15 December 2020
TL;DR - An introduction to abstract rewriting systems, lindenmayer systems, and formal grammars, exploring the philosophical motivation, mathematical theory, practical applications, and major assumptions.
Feel free to skip the background + theory and head to the next part of this sequence of articles where we implement Lindenmayer systems in Python to generate plant-like structures.
Could simple rules govern how living structures build themselves out of non-living structures? Can these simple rules generate much of the biological, chemical, and physical phenomena we see around us? In other words, can these complex systems be reduced to just the interaction of simple rules? More generally, could these rules allow us to blur the arbitrary Newtonian distinction made between objects and the background from which they are situated in, such that the objects are composed of the background itself?
Questions like these might help prime your intution for the Church-Turing-Deutsch Principle, which roughly states that every finitely realizable physical system can be perfectly simulated by a universal computing machine operating by finite means.
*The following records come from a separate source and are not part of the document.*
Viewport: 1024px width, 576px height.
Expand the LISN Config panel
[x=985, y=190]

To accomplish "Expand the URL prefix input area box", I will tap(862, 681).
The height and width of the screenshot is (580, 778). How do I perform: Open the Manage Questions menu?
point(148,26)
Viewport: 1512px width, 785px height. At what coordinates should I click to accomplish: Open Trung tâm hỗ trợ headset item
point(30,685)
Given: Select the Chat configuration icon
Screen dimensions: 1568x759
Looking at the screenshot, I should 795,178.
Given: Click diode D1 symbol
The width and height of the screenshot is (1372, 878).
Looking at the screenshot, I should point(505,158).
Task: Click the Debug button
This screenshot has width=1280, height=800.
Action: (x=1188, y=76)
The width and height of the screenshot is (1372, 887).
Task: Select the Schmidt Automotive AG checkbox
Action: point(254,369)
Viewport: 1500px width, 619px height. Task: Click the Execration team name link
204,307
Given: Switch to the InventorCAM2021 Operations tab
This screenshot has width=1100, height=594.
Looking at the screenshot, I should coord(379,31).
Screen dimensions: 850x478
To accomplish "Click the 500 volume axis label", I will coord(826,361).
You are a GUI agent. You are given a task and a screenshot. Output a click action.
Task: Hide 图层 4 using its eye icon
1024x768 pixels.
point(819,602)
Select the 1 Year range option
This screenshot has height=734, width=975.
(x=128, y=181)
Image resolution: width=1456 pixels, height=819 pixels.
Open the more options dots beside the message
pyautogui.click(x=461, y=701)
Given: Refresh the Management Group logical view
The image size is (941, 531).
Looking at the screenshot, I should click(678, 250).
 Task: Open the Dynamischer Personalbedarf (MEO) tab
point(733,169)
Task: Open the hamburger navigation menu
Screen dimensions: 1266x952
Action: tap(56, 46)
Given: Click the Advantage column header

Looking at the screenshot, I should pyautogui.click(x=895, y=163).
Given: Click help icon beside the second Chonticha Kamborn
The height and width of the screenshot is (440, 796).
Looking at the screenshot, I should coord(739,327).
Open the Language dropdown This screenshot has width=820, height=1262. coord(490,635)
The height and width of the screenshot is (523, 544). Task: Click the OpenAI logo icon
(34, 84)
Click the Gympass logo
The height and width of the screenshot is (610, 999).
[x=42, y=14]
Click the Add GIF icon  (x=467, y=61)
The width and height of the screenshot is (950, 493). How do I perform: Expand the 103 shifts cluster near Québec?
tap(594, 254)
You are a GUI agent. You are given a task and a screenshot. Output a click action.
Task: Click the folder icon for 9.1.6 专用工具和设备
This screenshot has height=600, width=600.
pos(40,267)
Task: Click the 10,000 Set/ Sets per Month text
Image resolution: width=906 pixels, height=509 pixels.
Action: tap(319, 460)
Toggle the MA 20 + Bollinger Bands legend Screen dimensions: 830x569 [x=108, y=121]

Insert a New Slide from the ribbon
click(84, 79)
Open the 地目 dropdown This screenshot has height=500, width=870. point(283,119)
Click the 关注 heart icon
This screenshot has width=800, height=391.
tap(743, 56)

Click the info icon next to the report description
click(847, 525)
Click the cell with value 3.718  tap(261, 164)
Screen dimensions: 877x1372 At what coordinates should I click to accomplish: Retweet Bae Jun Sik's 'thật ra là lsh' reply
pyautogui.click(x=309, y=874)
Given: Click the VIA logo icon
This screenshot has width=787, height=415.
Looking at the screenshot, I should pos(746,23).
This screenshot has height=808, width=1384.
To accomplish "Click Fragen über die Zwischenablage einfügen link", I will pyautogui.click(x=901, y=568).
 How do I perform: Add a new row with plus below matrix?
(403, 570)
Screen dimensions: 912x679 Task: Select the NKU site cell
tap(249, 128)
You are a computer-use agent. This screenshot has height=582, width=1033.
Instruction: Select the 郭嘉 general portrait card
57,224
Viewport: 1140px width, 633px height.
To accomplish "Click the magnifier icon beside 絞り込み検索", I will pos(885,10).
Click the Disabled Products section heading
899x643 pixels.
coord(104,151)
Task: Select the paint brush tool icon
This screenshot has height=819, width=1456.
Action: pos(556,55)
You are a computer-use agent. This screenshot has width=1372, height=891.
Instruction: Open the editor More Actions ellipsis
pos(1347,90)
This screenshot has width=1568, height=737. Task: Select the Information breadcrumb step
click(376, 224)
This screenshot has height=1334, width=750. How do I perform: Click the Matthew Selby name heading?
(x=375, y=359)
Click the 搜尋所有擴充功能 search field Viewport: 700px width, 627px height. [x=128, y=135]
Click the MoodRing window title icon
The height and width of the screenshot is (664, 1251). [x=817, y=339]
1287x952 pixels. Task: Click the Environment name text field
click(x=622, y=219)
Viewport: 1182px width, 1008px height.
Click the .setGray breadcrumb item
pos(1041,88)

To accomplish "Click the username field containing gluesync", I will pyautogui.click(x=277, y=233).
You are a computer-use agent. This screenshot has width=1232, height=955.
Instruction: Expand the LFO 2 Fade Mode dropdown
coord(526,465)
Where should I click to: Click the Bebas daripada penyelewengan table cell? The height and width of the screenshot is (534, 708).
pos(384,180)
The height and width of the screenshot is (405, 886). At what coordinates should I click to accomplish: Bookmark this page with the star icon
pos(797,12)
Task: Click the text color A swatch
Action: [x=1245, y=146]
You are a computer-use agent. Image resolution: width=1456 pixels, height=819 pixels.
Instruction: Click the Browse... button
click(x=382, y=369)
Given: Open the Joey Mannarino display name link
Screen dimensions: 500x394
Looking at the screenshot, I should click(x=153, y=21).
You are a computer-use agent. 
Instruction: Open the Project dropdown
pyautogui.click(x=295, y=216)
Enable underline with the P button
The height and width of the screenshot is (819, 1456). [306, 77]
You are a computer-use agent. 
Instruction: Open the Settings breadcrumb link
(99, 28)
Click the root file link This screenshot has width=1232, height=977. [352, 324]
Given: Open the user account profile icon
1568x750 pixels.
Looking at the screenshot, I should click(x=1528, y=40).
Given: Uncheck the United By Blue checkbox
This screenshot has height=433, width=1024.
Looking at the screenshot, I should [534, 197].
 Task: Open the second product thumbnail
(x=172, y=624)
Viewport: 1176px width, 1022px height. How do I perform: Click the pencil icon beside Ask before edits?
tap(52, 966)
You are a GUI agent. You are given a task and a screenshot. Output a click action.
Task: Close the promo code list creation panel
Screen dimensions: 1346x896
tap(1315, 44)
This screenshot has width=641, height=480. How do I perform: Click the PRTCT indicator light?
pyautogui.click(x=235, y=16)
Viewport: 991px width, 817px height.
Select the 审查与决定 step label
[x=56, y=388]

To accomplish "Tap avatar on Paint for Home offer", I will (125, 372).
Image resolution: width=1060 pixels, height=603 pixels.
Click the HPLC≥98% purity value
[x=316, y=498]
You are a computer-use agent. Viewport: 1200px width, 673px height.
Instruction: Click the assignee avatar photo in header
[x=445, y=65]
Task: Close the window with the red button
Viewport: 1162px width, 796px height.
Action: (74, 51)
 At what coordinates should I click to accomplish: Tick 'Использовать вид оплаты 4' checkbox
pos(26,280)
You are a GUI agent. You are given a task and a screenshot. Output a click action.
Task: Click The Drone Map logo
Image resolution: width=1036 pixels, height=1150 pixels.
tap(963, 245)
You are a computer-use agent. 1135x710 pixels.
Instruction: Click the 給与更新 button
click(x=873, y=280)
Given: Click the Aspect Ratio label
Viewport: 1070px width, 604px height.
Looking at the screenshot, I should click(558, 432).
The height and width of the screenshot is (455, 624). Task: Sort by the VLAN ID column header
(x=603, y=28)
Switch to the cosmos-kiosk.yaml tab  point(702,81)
It is effectively viewing the various systems and phenomena found in Nature as a sort of computation being enacted out, a type of Digital Physics or Pancomputationalist perspective.
It is key to note that we are not envisoning all of Nature as literally a computer like you might have on your desk or in your pocket, but rather trying to be more general and viewing Nature as following a well-defined set of steps such that any one particular system or special configuration of molecular matter is just a particular instantiation or substrate for which a more general mechanistic set of relations or rules is being played out on, very similar to how you can do the addition of 5+4=9 with rocks, with sticks, or on a digital calculator, the inputs and outputs are always the same. In other words, it is the claim that this set of relationships or rules can be imposed on any particular physical material system and the computation would be the same. Such a broad conception of computation tends to be captured by the phrase substrate independence or multiple realizability.
With that said, without necessarily strongly claiming the truth of such a principle, in this series of articles we will instead seek a more epistemically humble and pragmatic perspective for now, and limit ourselves to the study of a computational concept called Rewriting Systems (RS) and the implications they could have in modeling various phenomena.
We all learn that equations are composed of a string of symbols or terms written down. For example, in the equation 2+3+4=9, we have seven different symbols or terms: ‘2’, ‘+’, ‘3’, ‘+’, ‘4’, ‘=’, and ‘9’. We know that we can simplify this formula by replacing certain subterms in this formula with equivalent terms, namely by replacing the three symbols of ‘2+3’ with the single symbol ‘5’, etc, eventually boiling down to the expression ‘9=9’.
In essence, what we are doing above is rewriting certain terms as other terms, and we are doing this in an attempt to simplify things. But what if we were to reverse our direction and generate terms by expanding out our expressions? Or what if we didn’t necessarily care about a particular direction, but rather we just simply keep rewriting or replacing certain combinations of terms with other terms and then see how the dynamics of our system eventually play out?1
For an example of rewrite systems in action, let’s imagine we have a set of red and blue candied fish laid out in a horizontal line on the table in front of you. Let’s represent that system by the following:
red red blue blue red red blue blue
And let’s set our rewrite rules as follows:
blue blue -> red
blue red -> blue
red blue -> blue
The above basically states that whenever we see two blue fish in a row, we can replace them both with a single red fish. Similarly, whenever we see a blue fish and then a red fish, we can replace them both with a single blue fish, etc. The following shows what happens to our line of fish when applying any one single rule at that stage.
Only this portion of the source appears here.